◆ The task ◆
Exact repetition of every entry is required.

_____

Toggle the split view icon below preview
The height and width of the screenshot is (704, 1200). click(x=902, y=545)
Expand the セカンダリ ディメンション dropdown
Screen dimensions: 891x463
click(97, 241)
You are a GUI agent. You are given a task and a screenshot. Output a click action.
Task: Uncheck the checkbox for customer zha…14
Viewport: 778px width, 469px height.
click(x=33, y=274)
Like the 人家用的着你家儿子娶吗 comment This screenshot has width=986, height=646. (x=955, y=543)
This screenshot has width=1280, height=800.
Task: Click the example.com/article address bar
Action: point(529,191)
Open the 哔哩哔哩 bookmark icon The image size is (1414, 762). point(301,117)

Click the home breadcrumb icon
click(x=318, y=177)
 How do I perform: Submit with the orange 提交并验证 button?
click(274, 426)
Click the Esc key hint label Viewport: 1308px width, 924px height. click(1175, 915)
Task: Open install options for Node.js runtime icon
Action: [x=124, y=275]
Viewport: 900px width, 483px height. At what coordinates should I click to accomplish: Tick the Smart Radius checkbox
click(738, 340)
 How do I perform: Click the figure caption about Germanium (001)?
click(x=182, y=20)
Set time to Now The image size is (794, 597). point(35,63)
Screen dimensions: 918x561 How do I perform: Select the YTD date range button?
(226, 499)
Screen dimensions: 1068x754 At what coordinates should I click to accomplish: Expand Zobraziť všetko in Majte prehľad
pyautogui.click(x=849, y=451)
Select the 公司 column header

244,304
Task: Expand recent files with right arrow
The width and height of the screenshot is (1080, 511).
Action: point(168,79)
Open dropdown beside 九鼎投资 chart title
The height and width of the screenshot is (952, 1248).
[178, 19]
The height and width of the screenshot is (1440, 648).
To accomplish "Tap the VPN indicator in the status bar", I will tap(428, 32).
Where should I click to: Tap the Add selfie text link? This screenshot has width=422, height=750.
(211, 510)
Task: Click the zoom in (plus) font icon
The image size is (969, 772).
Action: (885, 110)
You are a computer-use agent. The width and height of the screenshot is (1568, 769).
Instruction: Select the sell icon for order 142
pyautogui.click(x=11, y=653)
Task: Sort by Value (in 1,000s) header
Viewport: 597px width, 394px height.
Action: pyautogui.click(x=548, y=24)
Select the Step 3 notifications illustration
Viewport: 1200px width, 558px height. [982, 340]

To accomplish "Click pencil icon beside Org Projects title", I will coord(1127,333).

_____

◆ Solution ◆
Toggle the split view icon below preview
The height and width of the screenshot is (704, 1200). click(x=902, y=545)
Expand the セカンダリ ディメンション dropdown
Screen dimensions: 891x463
click(97, 241)
You are a GUI agent. You are given a task and a screenshot. Output a click action.
Task: Uncheck the checkbox for customer zha…14
Viewport: 778px width, 469px height.
click(x=33, y=274)
Like the 人家用的着你家儿子娶吗 comment This screenshot has width=986, height=646. (x=955, y=543)
This screenshot has width=1280, height=800.
Task: Click the example.com/article address bar
Action: point(529,191)
Open the 哔哩哔哩 bookmark icon The image size is (1414, 762). point(301,117)

Click the home breadcrumb icon
click(x=318, y=177)
 How do I perform: Submit with the orange 提交并验证 button?
click(274, 426)
Click the Esc key hint label Viewport: 1308px width, 924px height. click(1175, 915)
Task: Open install options for Node.js runtime icon
Action: [x=124, y=275]
Viewport: 900px width, 483px height. At what coordinates should I click to accomplish: Tick the Smart Radius checkbox
click(738, 340)
 How do I perform: Click the figure caption about Germanium (001)?
click(x=182, y=20)
Set time to Now The image size is (794, 597). point(35,63)
Screen dimensions: 918x561 How do I perform: Select the YTD date range button?
(226, 499)
Screen dimensions: 1068x754 At what coordinates should I click to accomplish: Expand Zobraziť všetko in Majte prehľad
pyautogui.click(x=849, y=451)
Select the 公司 column header

244,304
Task: Expand recent files with right arrow
The width and height of the screenshot is (1080, 511).
Action: point(168,79)
Open dropdown beside 九鼎投资 chart title
The height and width of the screenshot is (952, 1248).
[178, 19]
The height and width of the screenshot is (1440, 648).
To accomplish "Tap the VPN indicator in the status bar", I will tap(428, 32).
Where should I click to: Tap the Add selfie text link? This screenshot has width=422, height=750.
(211, 510)
Task: Click the zoom in (plus) font icon
The image size is (969, 772).
Action: (885, 110)
You are a computer-use agent. The width and height of the screenshot is (1568, 769).
Instruction: Select the sell icon for order 142
pyautogui.click(x=11, y=653)
Task: Sort by Value (in 1,000s) header
Viewport: 597px width, 394px height.
Action: pyautogui.click(x=548, y=24)
Select the Step 3 notifications illustration
Viewport: 1200px width, 558px height. [982, 340]

To accomplish "Click pencil icon beside Org Projects title", I will coord(1127,333).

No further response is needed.